It is vital to ensure your power of attorney is valid and still reflects your wishes if something unexpected happens. To begin with, check when the document was created and when you signed it.
Dealing with legal documents can be confusing, even frustrating. Be sure your financial interests are protected every step of the way by seeking legal assistance from a New Jersey estate planning lawyer.
Power of Attorney Provides Valuable Legal Protection
- A POA often ranks as the highest-level legal document in an individual’s life.
- It eliminates the necessity for court-ordered guardianship and keeps the state of New Jersey out of your life.
- If you become incapacitated, drafting a Power of Attorney could save you $7,000 in guardianship costs.
- Personalized Power of Attorneys allows you to nominate a legal representative to act on your behalf and in your best interest.
- A well-written Power of Attorney covers your financial, personal, medical, and quality of life concerns while delegating legal authority to your chosen agent.

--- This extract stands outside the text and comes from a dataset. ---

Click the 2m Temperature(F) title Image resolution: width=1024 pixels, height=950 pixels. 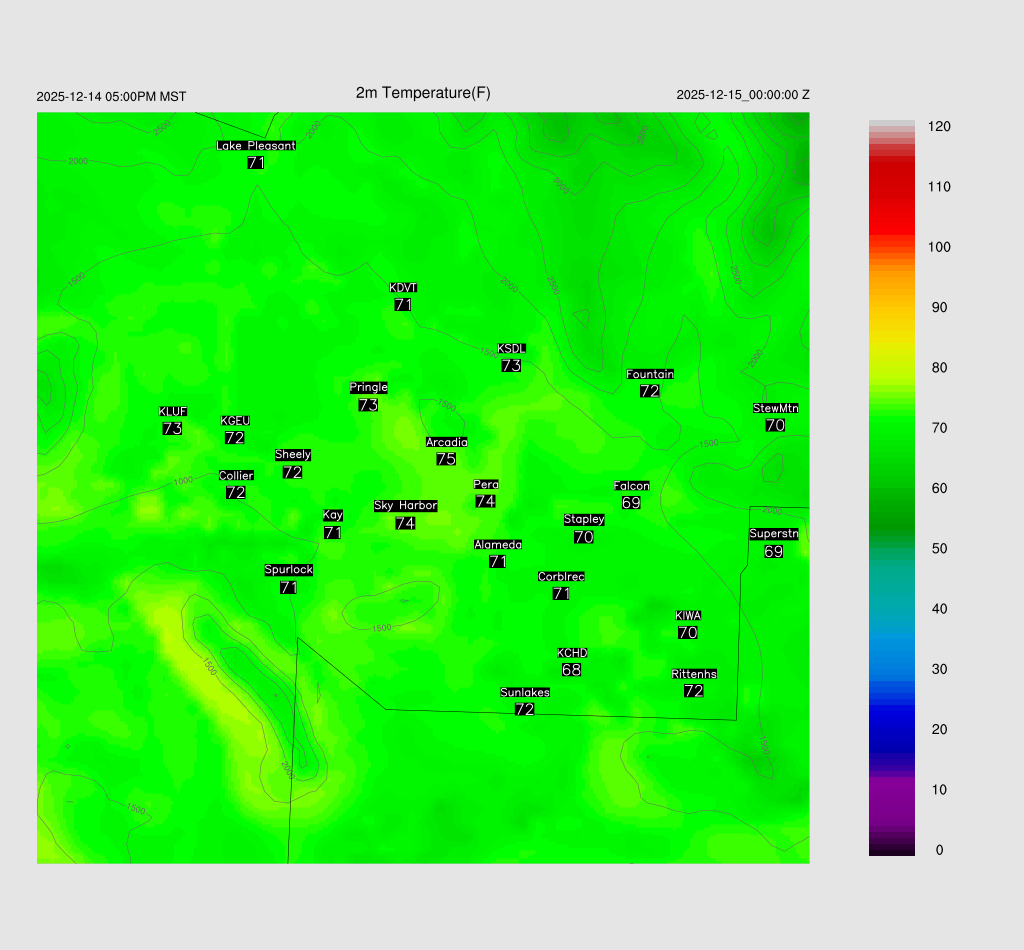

Checklist For Revising Power Of Attorney
- Was it over ten years ago the last time you updated your Durable Power of Attorney? If this is the case, banks in New Jersey are not compelled to accept it. Your General Durable Power of Attorney and Living Will should be reviewed or renewed every five years at the latest.

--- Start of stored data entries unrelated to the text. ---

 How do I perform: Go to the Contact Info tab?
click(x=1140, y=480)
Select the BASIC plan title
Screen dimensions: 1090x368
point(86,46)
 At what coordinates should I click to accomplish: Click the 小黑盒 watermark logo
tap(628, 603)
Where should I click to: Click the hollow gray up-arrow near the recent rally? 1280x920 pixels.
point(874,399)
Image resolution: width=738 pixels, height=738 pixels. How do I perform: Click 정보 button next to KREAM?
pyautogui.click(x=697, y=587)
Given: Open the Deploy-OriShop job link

- Does your General Durable Power of Attorney ensure that the suitable person represents you? Your attorney-in-fact can act on your behalf if you cannot deal with your financial problems. Verify that your designated attorney(s)-in fact, and any successors have the correct addresses.
- Does your General Durable Power of Attorney contain any provisions regarding Medicaid and estate tax plans or gifting? Asset protection plans allow people to safeguard their assets from nursing home costs, income taxes, and death taxes. Planning along these lines should be explicitly referred to in your general durable power of attorney.
- Do you have your Health Care Power of Attorney clearly outlining the nominee as per HIPAA (Health Insurance Portability and Accountability Act)? In order to comply with HIPAA privacy requirements, a new category of personal data has been recognized: Protected Medical Information (PMI) or Protected Health Information (PHI)
To eliminate any confusion regarding who your health care provider may disclose your PHI, it is imperative that you specify who has the authority to do so.